Lake, Loop, Mountain, Picnic, Popular No Comments »

At the base of Mt. St. Helens is a little, 2.5 mile loop that rewards you with wonderful views of the mountain, the Toutle River and some beaver ponds, dams and a lodge, the likes of which you may never again witness in your life.

High Bridge Lookout

High Bridge Viewpoint

On a trip down to see some family I decided to take a couple of the kids out on this jaunt to stretch our legs and get off the road a bit. My mom, Ethan and Neveah joined me for this one; the others were at their other grammas house at the moment.

To get to the trail head, from I-5, take exit 49 to Castle Rock and then follow highway 504 from Castle Rock about 42 miles to the junction to Coldwater Lake and the Johnston Ridge Lookout. About 2 miles after the junction, a large sign points you right at the Hummocks Trail parking lot. It’s really pretty simple, but here are some Google Maps Directions.

The drive up there is not without its’ own perks. There’s a high bridge viewpoint overlooking the tallest bridge in the area; quite impressive. There are several visitors attractions, helicopter tours, an A-frame house partially buried by ash from the eruption 30 years ago and increasingly spectacular views of Mt. St. Helens the closer you get.

Hummocks Trailhead

Hummocks Trailhead

There are two exits to the trail from the parking lot. Since I had never been there before we set out on the route that started closest to where we parked. I saw no discernible advantage going either way; the hills were about the same and the sights were spaced evenly enough that no mater which way you go, there’s always something to see or do.

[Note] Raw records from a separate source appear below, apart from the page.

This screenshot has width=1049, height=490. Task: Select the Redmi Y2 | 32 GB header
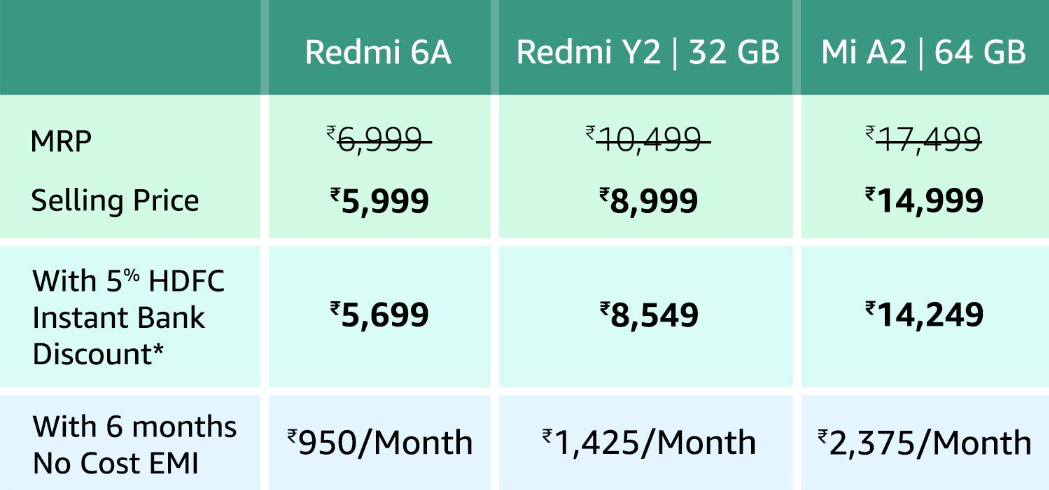pyautogui.click(x=648, y=54)
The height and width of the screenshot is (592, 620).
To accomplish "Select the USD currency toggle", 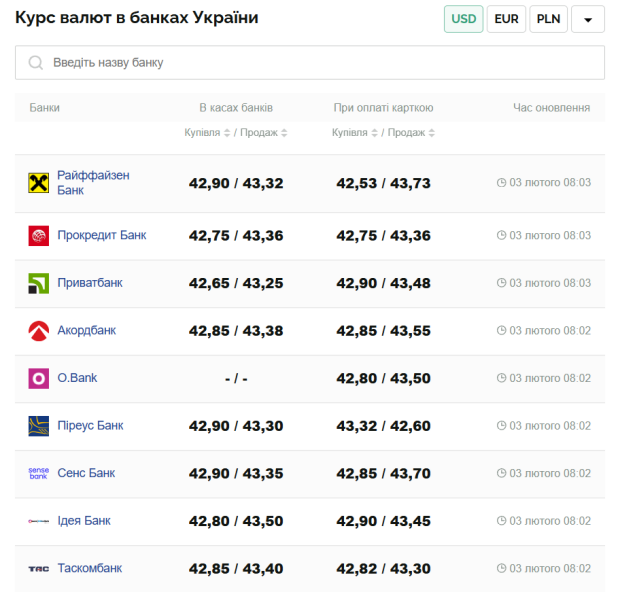I will point(464,19).
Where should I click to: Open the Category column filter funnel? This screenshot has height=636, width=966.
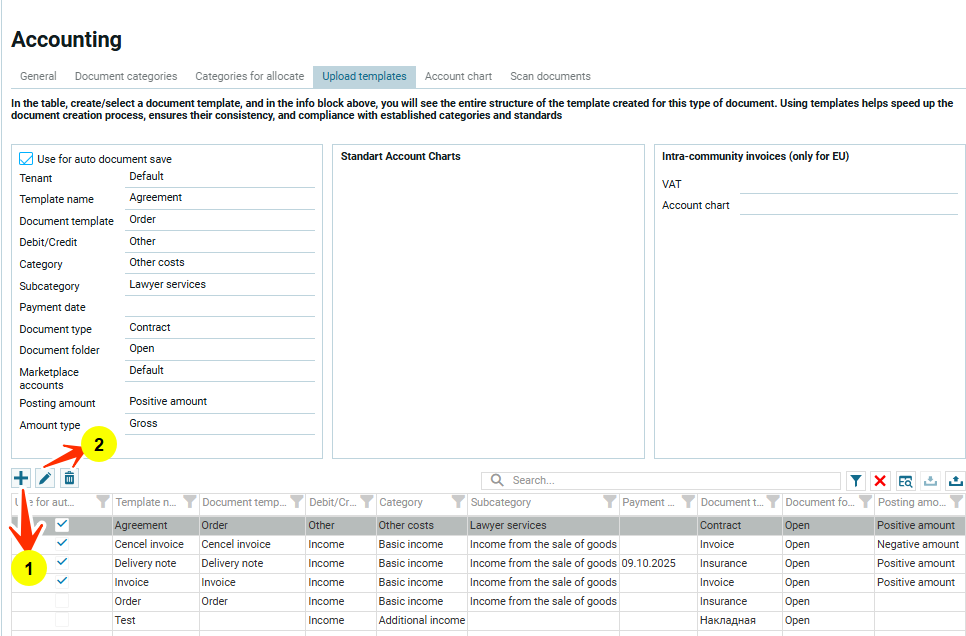[x=458, y=502]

The trail was sandy and dry and quite hot that day. I slathered the kids with sunblock, loaded up about 3/4 gallon of water and some snacks. When hiking with small children, the most important thing to keep in mind is keeping them comfortable. That means lots of water, snacks and rest stops. Don’t push them. They’ll have a negative experience and be tainted against hiking for quite some time.

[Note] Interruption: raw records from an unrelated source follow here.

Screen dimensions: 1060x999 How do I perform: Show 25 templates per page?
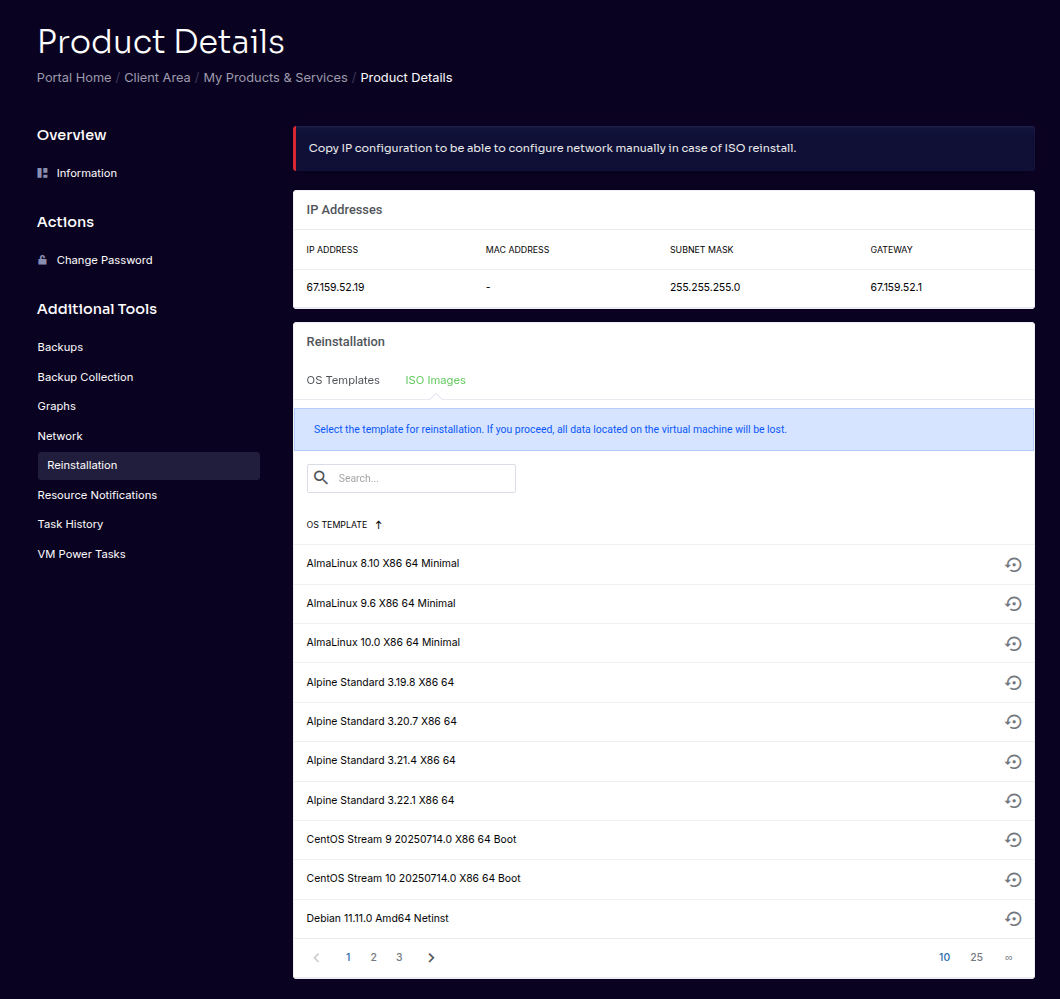tap(976, 957)
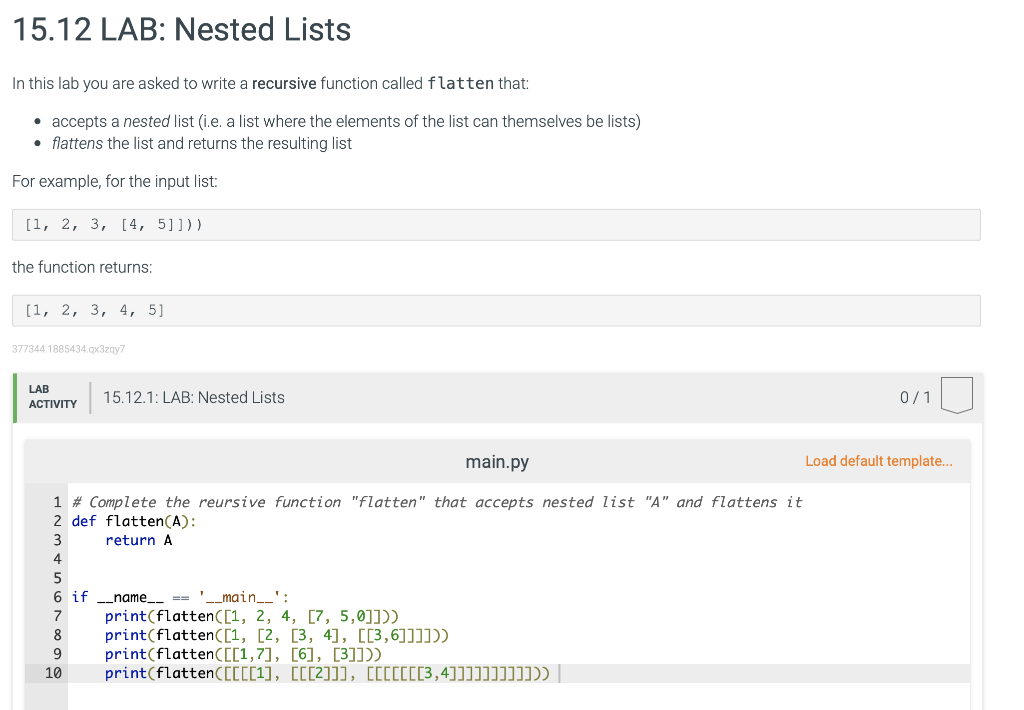This screenshot has width=1024, height=710.
Task: Click the green LAB ACTIVITY accent stripe
Action: 13,396
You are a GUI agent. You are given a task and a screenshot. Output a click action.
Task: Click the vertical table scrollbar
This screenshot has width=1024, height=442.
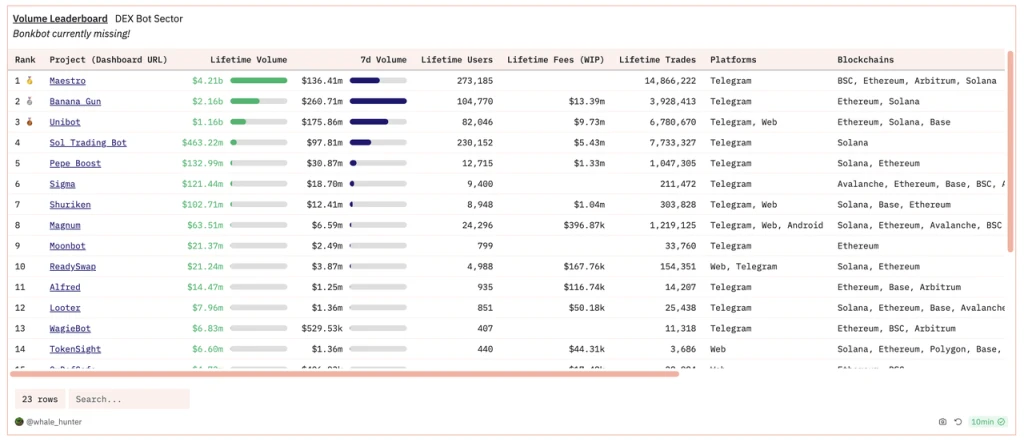click(x=1010, y=150)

Mt St Helens from the trail

Mt St Helens from the trail

The “Hummocks” are large mounds of ash and rock left over from the eruption of the mountain in 1980. Some of them are quite large. Others are quite small, but they are all interesting and offer lots of different photo opportunities.  Once we got out of the open and into some trees the kids got really interested. The views of the mountain we have been having are spectacular, but they quickly lost interest and the sun was draining their energy pretty quickly. I pair of chipmunks playing near the base of a multi-trunked alder tree piqued Ethan’s interest and he forgot all about being tired. I’ve never seen a kids get so excited about a chipmunk, it was really fun. Additionally, the Lupine and Indian Paintbrush was blooming prolifically, which was really nice.  As dry as it was there, the plant life made it quite bearable.

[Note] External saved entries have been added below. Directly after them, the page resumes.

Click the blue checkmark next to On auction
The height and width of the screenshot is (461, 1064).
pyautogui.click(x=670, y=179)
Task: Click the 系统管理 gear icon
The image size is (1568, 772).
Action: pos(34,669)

On a side note: Notice the sandals I’m wearing in the picture below. I went from Saturday night after work until Friday afternoon before going back to work, without wearing socks at all. It was a really nice change to let my feet breath and get free from the smothering work boots I have to wear.

Bridge Critters

Bridge Critters

Shortly after that we came across a small bridge crossing a stagnant little pond. It’s amazing watching a child become enraptured by the little things in nature. There were water skippers on the ponds surface and an occasional tadpole jigging by. They could have sat and watched the critters all day… but we had to keep going.

Mating Damselflies

Mating Damselflies

Dragonflies (damselflies, actually) were abundant. There were so many blue damselflies flying around that it was tough to decide which one’s to take pictures of. Then I noticed a pair just off the trail, getting to know each other. They stayed still long enough to get a couple shots, then flew off into the brush by the pond.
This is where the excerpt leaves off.